You can see that in this case it is only necessary to overwrite the ingest method.

In this case ingest takes an author as argument (e.g. "pvkooten") and will gather all the posts using the free (unauthenticated) PushShift API. In it, you can see it makes use of the provided time helper function datetime_from_timestamp that will ensure it will be converted your current timezone from UTC. It calls nostalgia's save_df function which will compress and cache the data.

To load the data afterwards, it will use the basic load function of the NDF, which loads the cached and compressed data. Overwriting it will allow post-processing (not necessary in this example). It could be useful to for example add period itervals that cannot be represented by parquet files.

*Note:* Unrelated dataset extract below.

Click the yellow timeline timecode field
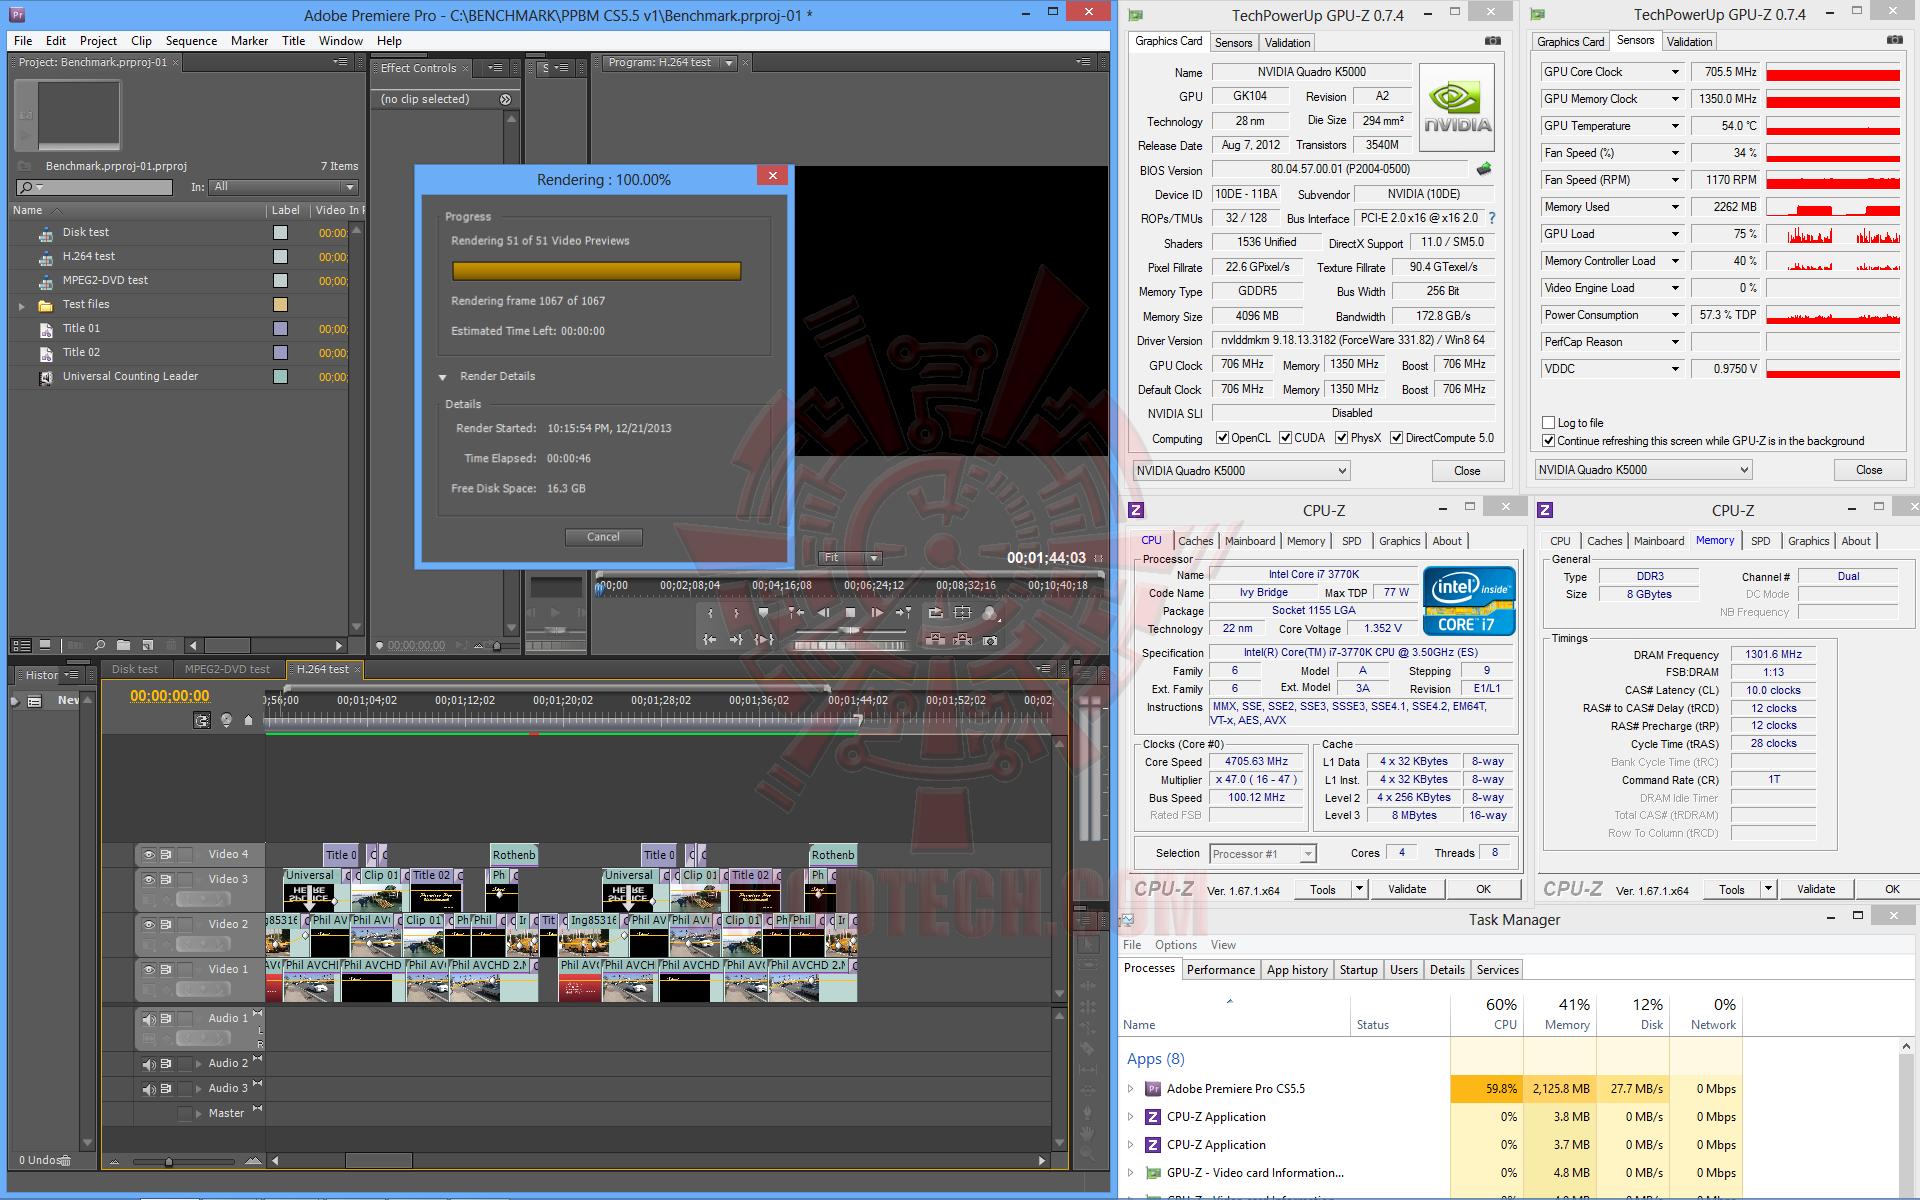Screen dimensions: 1920x1200 [170, 696]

Here is the result after ingestion and loading using the timeline:

Reddit post on Timeline

Details

Only when you need to make an API call or scrape data should you implement ingest. Otherwise you should only implement load.

Loading data

To do data ingestion, there are a few helper functions:

read_array_of_dict_from_json
load_data_file_modified_time
load_json_file_modified_time
load_image_texts
load_dataframe_per_json_file
load_object_per_newline
latest_file_is_historic

Basically the helper functions help with common file extensions such as CSV and JSON, and consider only having to process as little as possible.

For example, it will use modification time of a file to determine whether to do any processing.

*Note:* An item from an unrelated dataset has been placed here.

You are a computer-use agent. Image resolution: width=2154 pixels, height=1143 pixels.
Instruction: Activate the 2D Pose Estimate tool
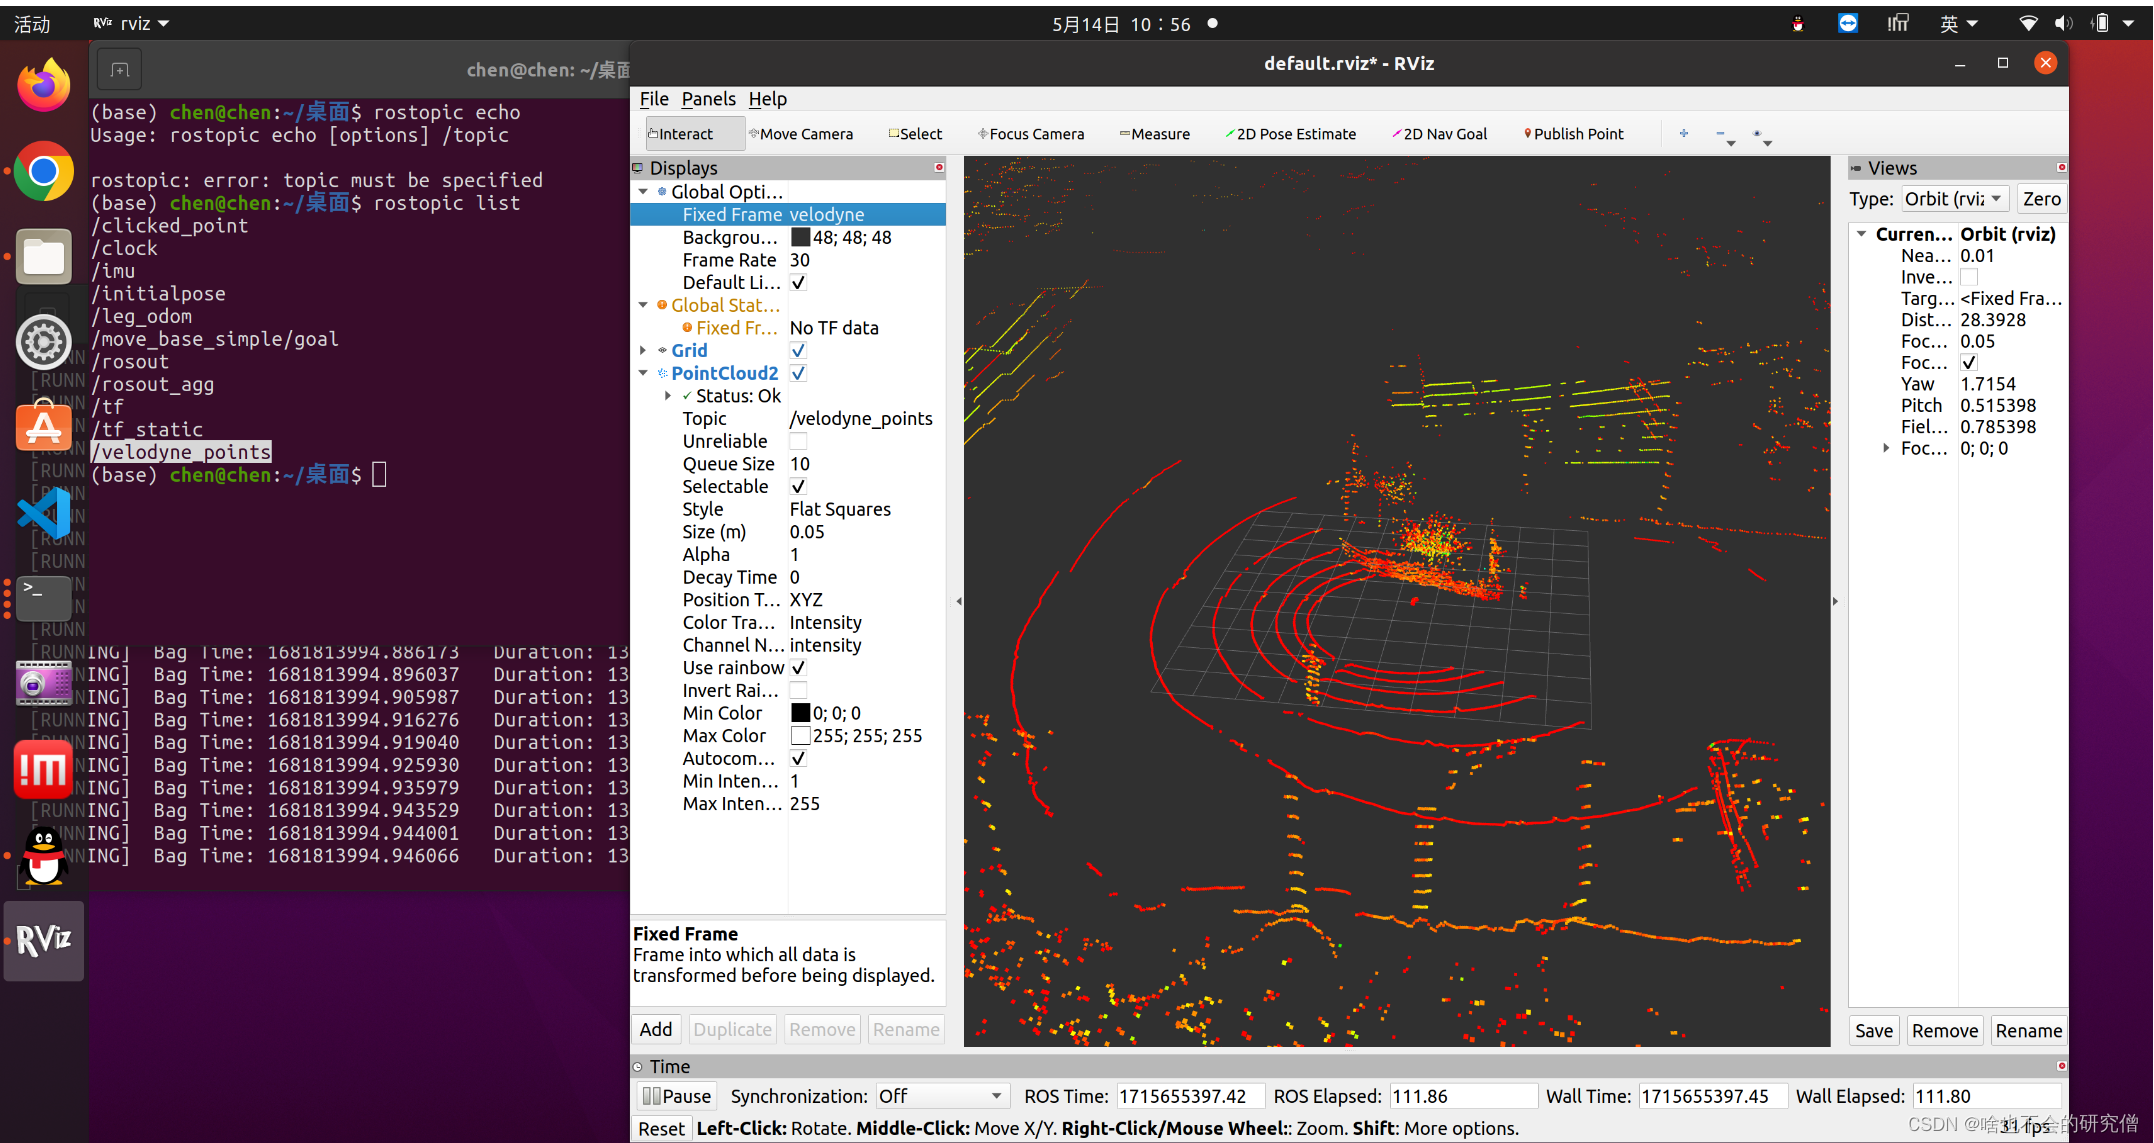1291,134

See their docs for more info.

Time

There are a couple of time helper functions that can be used to get dates in the right timezone format:

Most notably for parsing:

  • datetime_from_timestamp: for parsing a integer or float representing the unix/epoch timestamp
  • datetime_tz: create a normal datetime without providing a timezone and it will be localized
  • datetime_from_format: takes a string and format without providing a timezone and it will be localized
  • parse_date_tz: takes a string and converts it to a timezone aware metadate object

These can be imported using e.g. from nostalgia.times import datetime_from_timestamp

Caching

It is recommended to use caching (to disk) for expensive calls, for e.g. long calculations, or API calls.

from nostalgia.cache import get_cache

CACHE = get_cache("screenshots")

It depends on diskcache and is very useful. Data will be stored in ~/nostalgia_data/cache and can safely be removed, though at the obvious cost of having to recompute.